Subscription pricing and contract terms are quoted per customer. Contact sales@identsphere.com.

Where the protections live

Real security in a closed-binary commercial product comes from four places, none of which rely on the source being secret to a determined attacker:

1. Customers sign with their own keys

Every IdentSphere deployment generates its own JWT signing material. The maintainers have never seen and will never see your IDENTSPHERE_JWT_SECRET or your RSA private key. Reverse-engineering the binary teaches nothing about how to forge tokens against any particular deployment.

2. License keys are offline-signed JWTs

The license is an ed25519-signed JWT. The corresponding public key is embedded in the binary; the private key is held offline by the maintainers. The verifier inside the binary parses the JWT, checks the signature, checks expiry, and only then enables paid features.

A motivated reverse-engineer could swap the embedded public key for their own and sign their own license, but at that point they're distributing a tampered binary and breaking the EULA — and shipping that tampered binary creates clear-cut legal liability.

3. The EULA

The EULA explicitly forbids reverse engineering, redistribution, license-key sharing, hosting IdentSphere as a third-party service, and benchmarks-for-publication. Violations are actionable in Delaware courts, with equitable relief available for the kinds of breach that can't be unwound by money damages (Section 14.3 of the EULA).

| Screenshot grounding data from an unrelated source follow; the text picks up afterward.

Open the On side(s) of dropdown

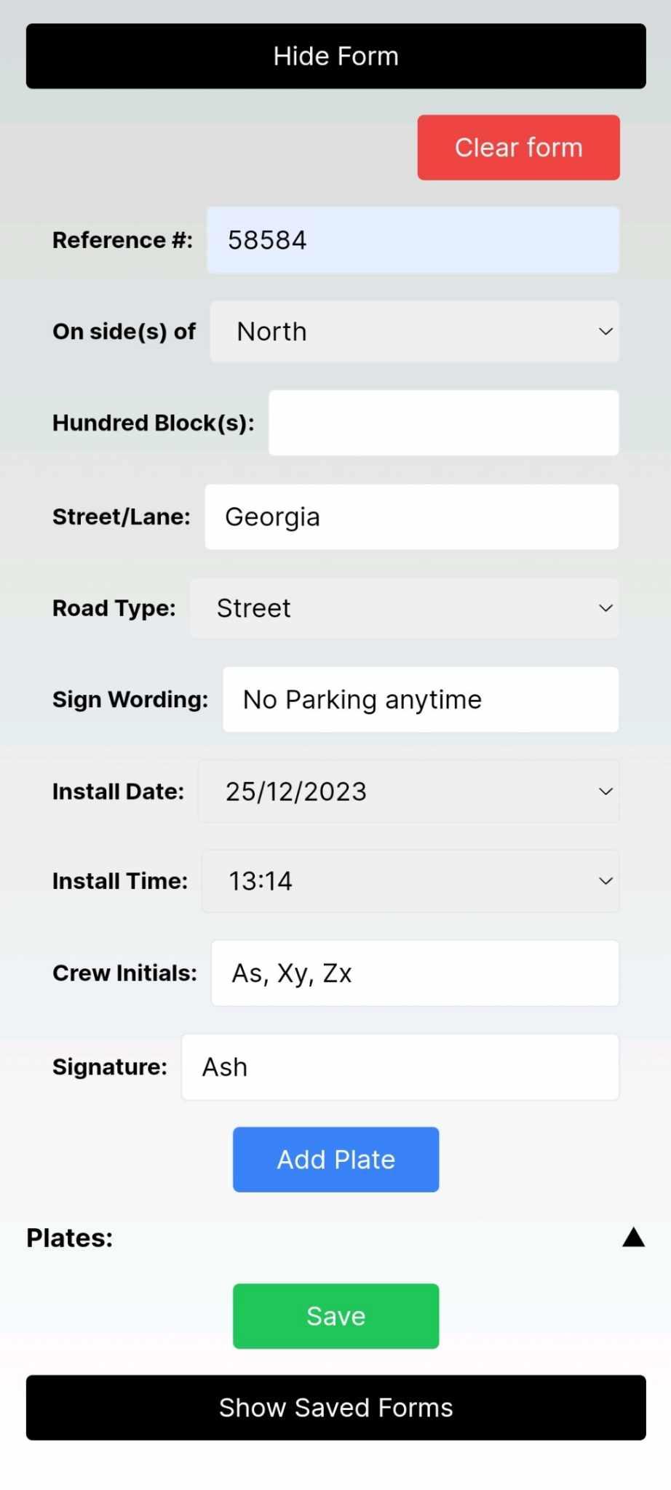point(414,332)
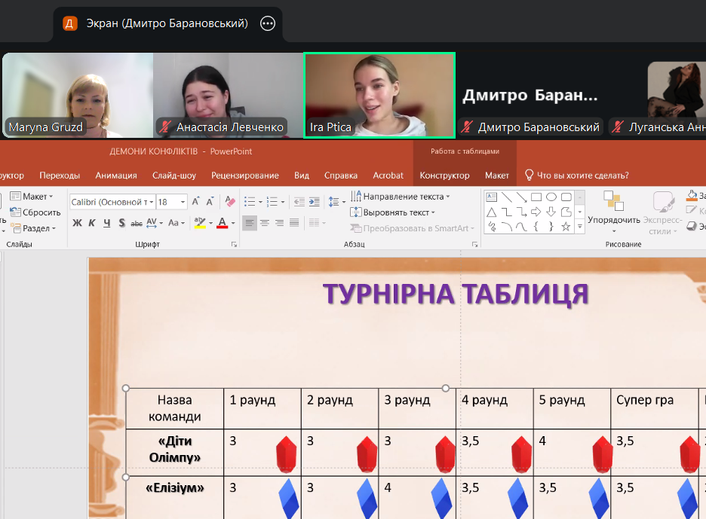The image size is (706, 519).
Task: Switch to the Анимация ribbon tab
Action: [x=116, y=176]
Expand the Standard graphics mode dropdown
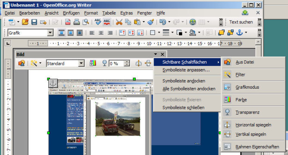The image size is (288, 155). 81,63
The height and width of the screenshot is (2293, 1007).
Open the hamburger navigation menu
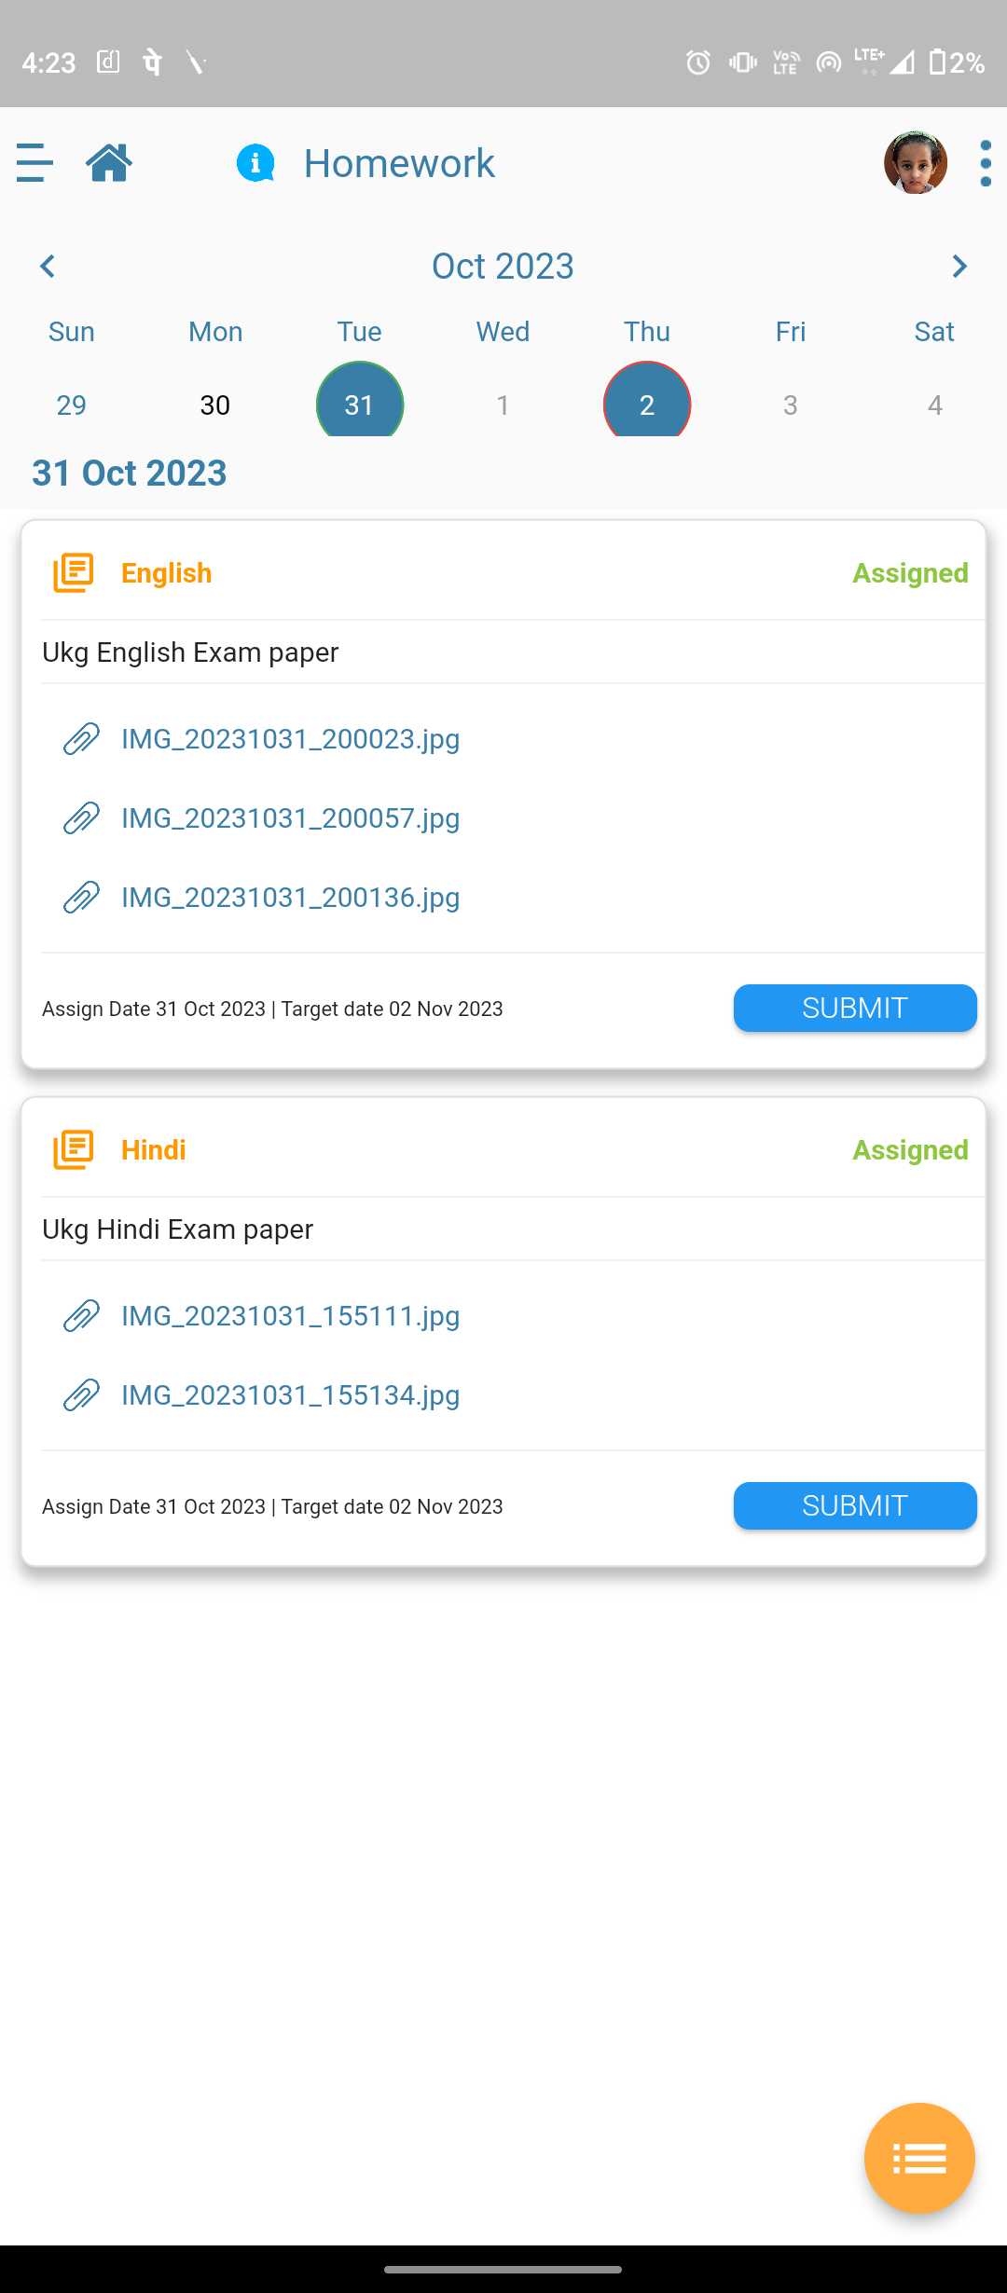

4. Symbol-stripped, LTO'd release builds

Release builds run with lto = "thin", codegen-units = 1, and strip = "symbols". The result is a binary without function names, without source paths, and with significant cross-function inlining. Recovering a faithful representation of the original code is possible in principle and slow in practice.

Compliance

We can support common compliance audits:

  • SOC 2 / ISO 27001. Source review under NDA for the auditor's technical evaluator; documented build pipeline; signed release notes. Enterprise tier.
  • HIPAA. IdentSphere never moves PHI off your infrastructure. A Business Associate Agreement is available; ask sales@identsphere.com.
  • GDPR. IdentSphere is a data processor on behalf of you (the controller). All processing is in-region in your own infrastructure. Data subject requests are handled by your application — the binary exposes the necessary export and erasure APIs.
  • FedRAMP / IL5. Talk to us; this requires the signed-binary delivery path and an authority-to-operate-track plan.

No phone-home

We mean this literally:

  • License verification: offline, against a key shipped in the binary.
  • Update checks: none. You pull a new image when you choose to.
  • Crash reporting: not enabled by default. Opt in to your own Sentry / Datadog endpoint if you want it.
  • Usage telemetry: not enabled by default. Opt in to your own Prometheus / OpenTelemetry endpoint if you want it.

Run IdentSphere on a network with no egress to identsphere.com and everything keeps working forever.